Ali Şahin’in henüz çocuk yaşta köyünden, “Yeşil Ordu”nun bir neferi olmak üzere
büyük umutlarla geldiği bu mekân, onun çocuk zihnindeki karanlık soruların daha
da belirsiz bir hal almasına neden olacaktır. Somuncuoğlu Medresesindeki
günleri hatırlarken Anadolu’da kendisi gibi buraya gelip yerleşenler için de
aynı duyguları beslediğini bu mekânın insana yansımasını şu şekilde tasvir
ederek netleştirir:
“Açlığın, sefaletin Anadolu köylerinden
başlarında bir yırtık sarık, sırtlarında birer meşin heybe ile sürüp
getirildiği alil ebleh mütereddi, yarı meczup çocuklar, karlı havalarda yiyecek
aramak için şehirlere inen aç kurtlara benzeyen yalnız sıhhatten, iştihadan ve
hayvani sevk-i tabiilerinden ibaret birçok iptidai mahlûklar. İsimler,
çehreleri karışmış korkunç bir heyula sürüsü halinde- boş hücrelerde,
rutubetten taşları yosun bağlamış avluda her günkü hayatlarını
yaşıyorlardı." (s.27-28)
# Şahin’in gözüyle
aktarılan bu tablo, onun ve Anadolu’ya gelmiş diğer çocukların yaşadığı
mekândaki bunaltıcı halini örneklendirmektedir. İdeallerini gerçekleştirmek
üzere geldiği medresede,“yiyecek
aramak için şehirlere inen aç kurtlara benzeyen" çocukların “boş hücrelerde,
rutubetten taşları yosun bağlamış avluda" boğaz kavgası
içerisinde ideallerden uzak bir yaşam içerisinde sürüklendiklerini görmesiyle
mekan idealize edilen özelliğinden uzaklaşır. Bu mekânın genel anlamda onu
daraltması, ruhunu karanlık iklimlere götürmesi sadece sefaletin ve çıplak taş
duvarların arasında oluşundan kaynaklanmaz. Bu mekâna Ali Şahin’in babası
tarafından yüklenilen ideal “Yeşil Gece” neferlerinin gerçek yüzlerinin
görünmesiyle değerini yitirir.
# Somuncuoğlu
Medresesindeki softaların gerçek yüzünü fark eden Şahin için bu mekân
yaşanılmaz bir hal alır. Özellikle zihnindeki “ahiret” kavramı ve “ölümden
sonraki yaşam” olgusunun belirsizliği karşısında, onu dışlayan ya da küçümseyen
softaların tavrı mekânın daralmasına neden olacaktır.
# Medrese eğitimi alan
softaların cehennemi algılayışını benimseyen Anadolu halkı cehennem algısıyla
birlikte dünya algısını da değiştirecektir.
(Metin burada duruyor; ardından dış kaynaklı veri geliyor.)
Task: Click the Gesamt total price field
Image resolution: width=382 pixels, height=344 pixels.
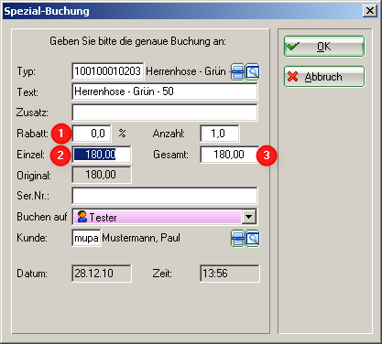Action: coord(230,155)
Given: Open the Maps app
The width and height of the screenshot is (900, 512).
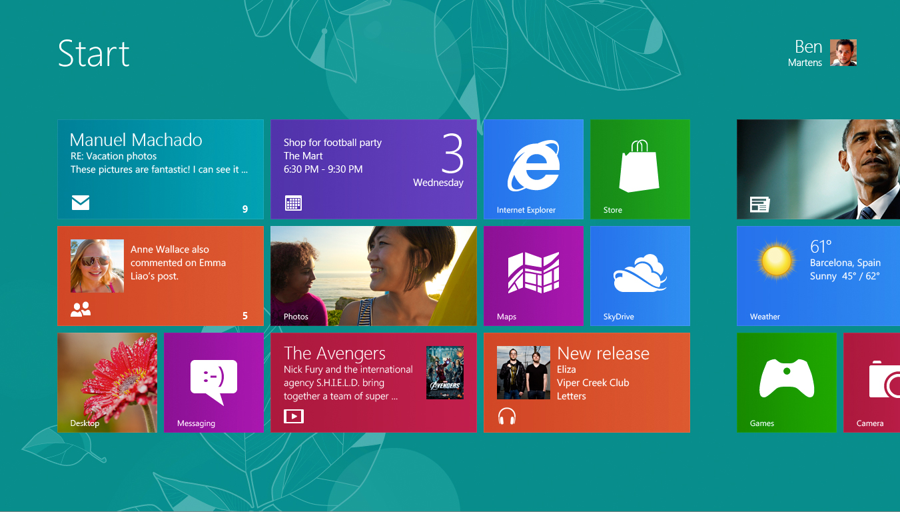Looking at the screenshot, I should (x=533, y=275).

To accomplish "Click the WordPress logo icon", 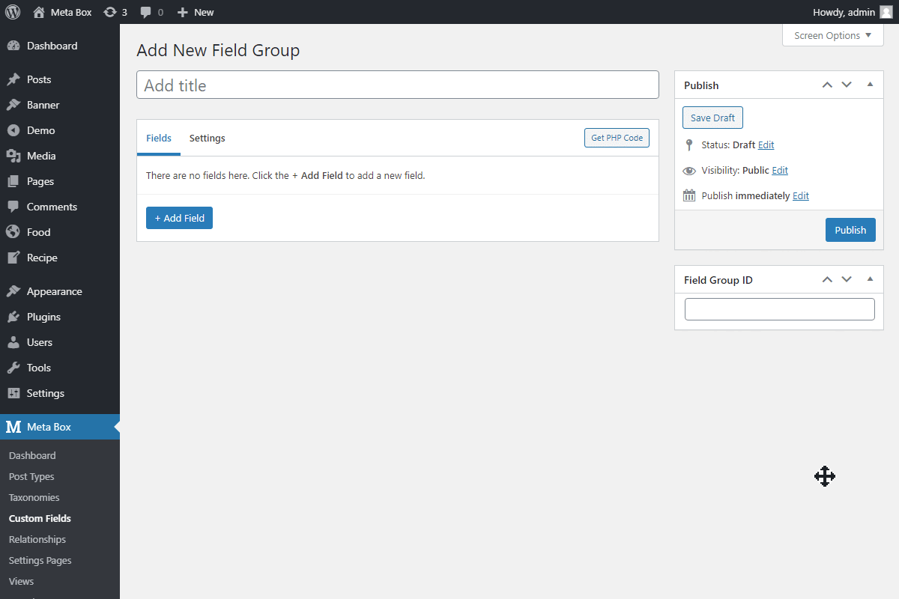I will click(x=13, y=12).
Zihinlerde korku verici bir mekan
olarak uyandırılan cehennemin; “derileri yüzülen", “ağızlara kaynar
katran akıtılan", “kızdırılmış şişlerle göz oyulan"
insanların toplanma merkezi olarak canlandırılması ütopik anlamda da olsa
dünyadaki yaşamını da etkiler. Bu bağlamda anlatıda dinî yaşamı benimseyen
softaların cehennem tasvirleri ile halkı sindirmeleri de eleştirilir. Cehennem
ve cenneti algılayış biçimiyle bile dünyayı karanlık bir geceye çeviren
softaların bu düşünceleri, Şahin’in ruh dünyasının da karanlığa gömülmesini
sağlayacaktır. İnancını şüphe ile sorgulayan kahramanın Somuncuoğlu’ndaki
bunalımlı günleri ancak Darülmuallim’e geçince dinecektir.
# Yeşil Gece romanında
dar ve kapalı mekân kullanımı, hem başkişi Ali Şahin’in hem de genel anlamda
toplumun duyarsızlaştırılmış ve yozlaştırılmış inanç kurumlan etrafında
biçimlenir. Romanın ilk bölümünde, Şahin’in “Yeşil Ordu”ya katılmak için
geldiği Somuncuoğlu medresesi ile ikinci bölümde Sarıova kasabasındaki genel
görünümü oluşturan türbeler, tekkeler ve medreseler kapalı mekânlardır.
# Sarıova Kasabası’nın
sefil durumu; “eğri
büğrü sokaklar(ı)” “ortalarında akan çirkef sular(ı)”, “penceresiz
kulübeler(i)” “pis kokulu dumanlar(ı)” ve “eski hasır parçaları”
(s.52) ile Anadolu insanının mekana yansıyan yüzü olarak tanıtılır. Kaderine
terk edilmiş Anadolu insanı, başkalarının belirlediği yaşam çizgisinde yaşamı
sorgulamazlar. Penceresiz kulübelerinde dış yaşama adeta küsen insanlar,
sefalet içerisinde olduklarının da bilincinde görünmezler. Osmanlının her
tarafına yayılan dışa kapalılık bireysel anlamda yalnızlaşmanın ötesinde dünya
gerçeklerini algılayamama biçimine dönüşerek Anadolu insanının kaderine boyun
eğmesini sağlar. Bu nedenle kendilerinden vazgeçen insanlar sefalet bahanesi
altında yaşadıkları mekanları da kendilerine dönüştürürler.
# Hurafelerin peşinden
koşan ve türbelerden, evliyalardan medet uman fakir Anadolu halkının
Sarıova’daki görünümü Şahin tarafından bilinmektedir. “Yeşil Gece”nin
karanlığına boğulan halk, kendi emelleri/çıkarları doğrultusunda bir sürü
halinde kendilerini yönlendiren softaların peşinden sürüklenmektedir.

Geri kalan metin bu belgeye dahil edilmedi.